Funda la mantequilla en un puchero grande. Añada la cebolla, apio, zanahoria y ajo, y cocine a fuego lento hasta que la cebolla esté blanda y transparente. Añada los champiñones y continúe a fuego lento durante otros cinco minutos.
Añada la remolacha, patatas, judías verdes, repollo y tomates. Ponga el agua y las hojas de laurel y hágalo hervir lentamente durante unos 40 minutos. Ajuste de sal y pimienta, y ponga limón al gusto. Justo antes de servir añada una generosa cantidad de eneldo fresco.
Una vez servido en los platos -en tazones queda más convincente- añada una generosa cucharada de crema que deberá quedar flotando en el centro.

Les prometí que les pondría en el anexo las recetas de matanza... quizás eso sólo tenga sentido en aquellas recetas para las cuales los ingredientes son fáciles de encontrar; y he comprobado lo difícil que es comprar sangre en Guatemala. Incluso me han mirado con bastante mala cara, cuando he preguntado en una carnicería si me podían vender sangre, y luego he aclarado que pretendía comérmela.

Probablemente hoy sea igualmente difícil comprar sangre en España, pues el paisaje de las casquerías ha cambiado en los últimos años, y ya no recuerdo la imagen de esa torta de sangre coagulada sobre el mostrador, antes tan característica.
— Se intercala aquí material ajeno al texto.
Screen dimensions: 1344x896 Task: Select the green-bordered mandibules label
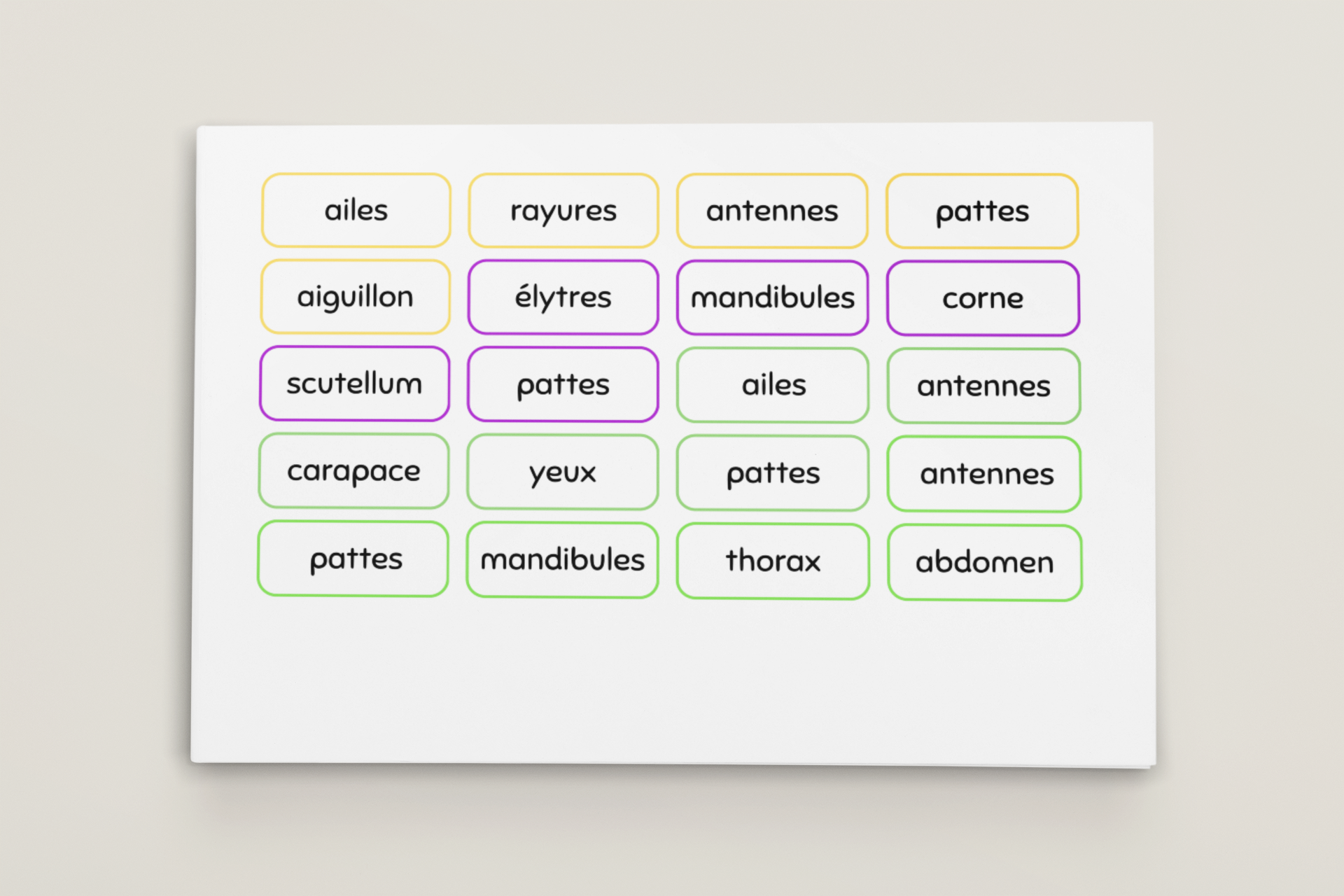click(x=562, y=560)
En cualquier caso les transcribiré la receta del encebollado de asadura.

Encebollado de Asadura.

La asadura es ese conjunto de vísceras, compuesto por el corazón, los pulmones y el hígado (a veces también el páncreas), que se obtienen como un arreglo artístico colgando de la tráquea, al descuartizar los animales; típicamente se consumen los del cerdo o cordero.

Para la preparación, se corta todo en cuadraditos de un par de centímetros de lado, así como abundante cebolla picada.
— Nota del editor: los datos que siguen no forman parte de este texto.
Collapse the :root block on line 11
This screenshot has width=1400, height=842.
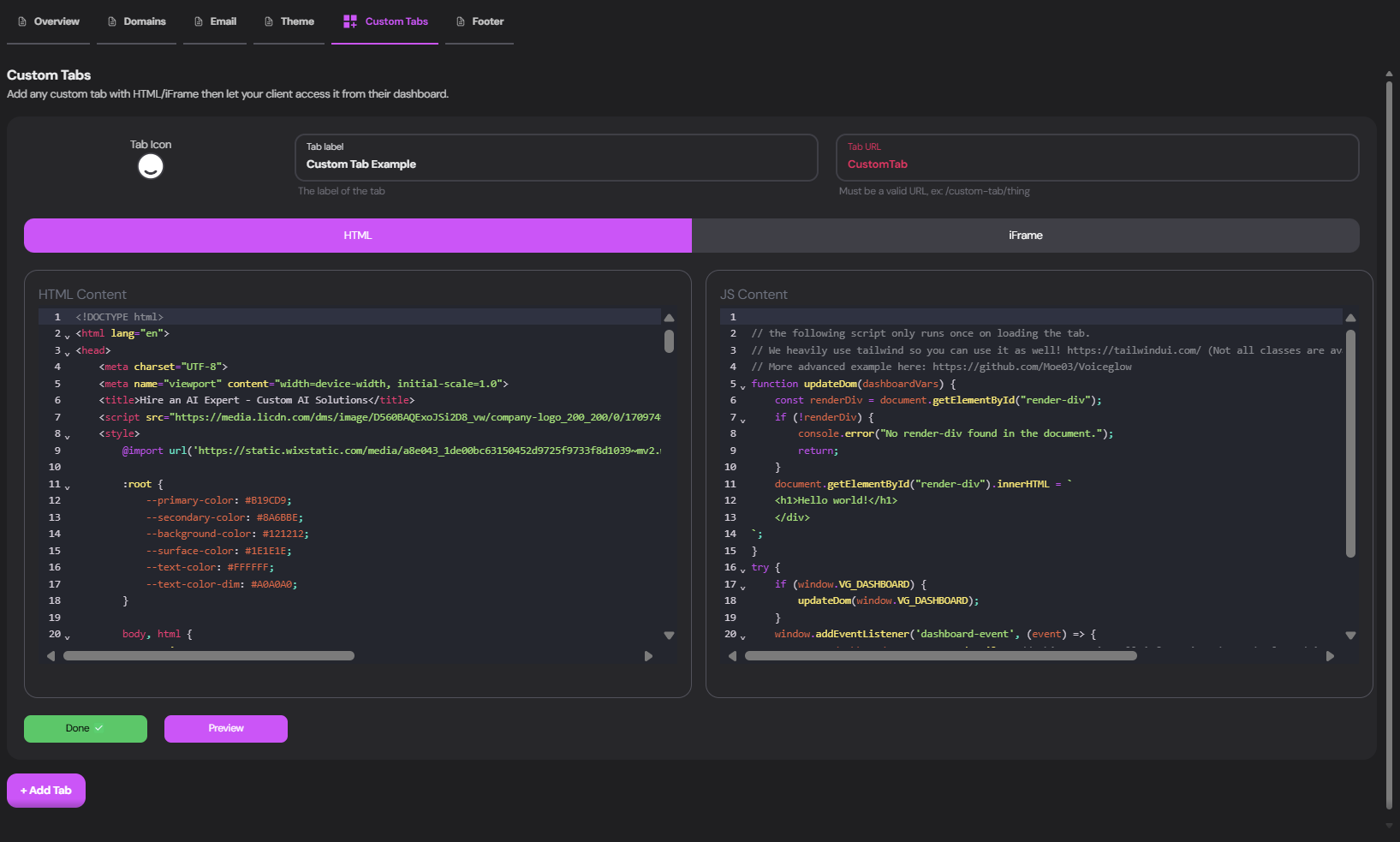tap(68, 487)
Se deja pochar la cebolla a fuego lento, con un poco de ajo picado, hasta que empieza a ponerse transparente; en ese momento se sube el fuego y se añade la asadura, que se deja dorar.

Dorada la asadura, se añade el pimentón, y antes de que se pueda quemar, se ponen los tomates picados, un puñado de perejil picado, tomillo, romero y un poco de orégano, así como un vaso de vino blanco, y algo de sal.

Ese es el momento de bajar el fuego al mínimo y buscarse algo interesante que hacer para los 45 minutos que tardará el guiso en estar listo, sin quemarse.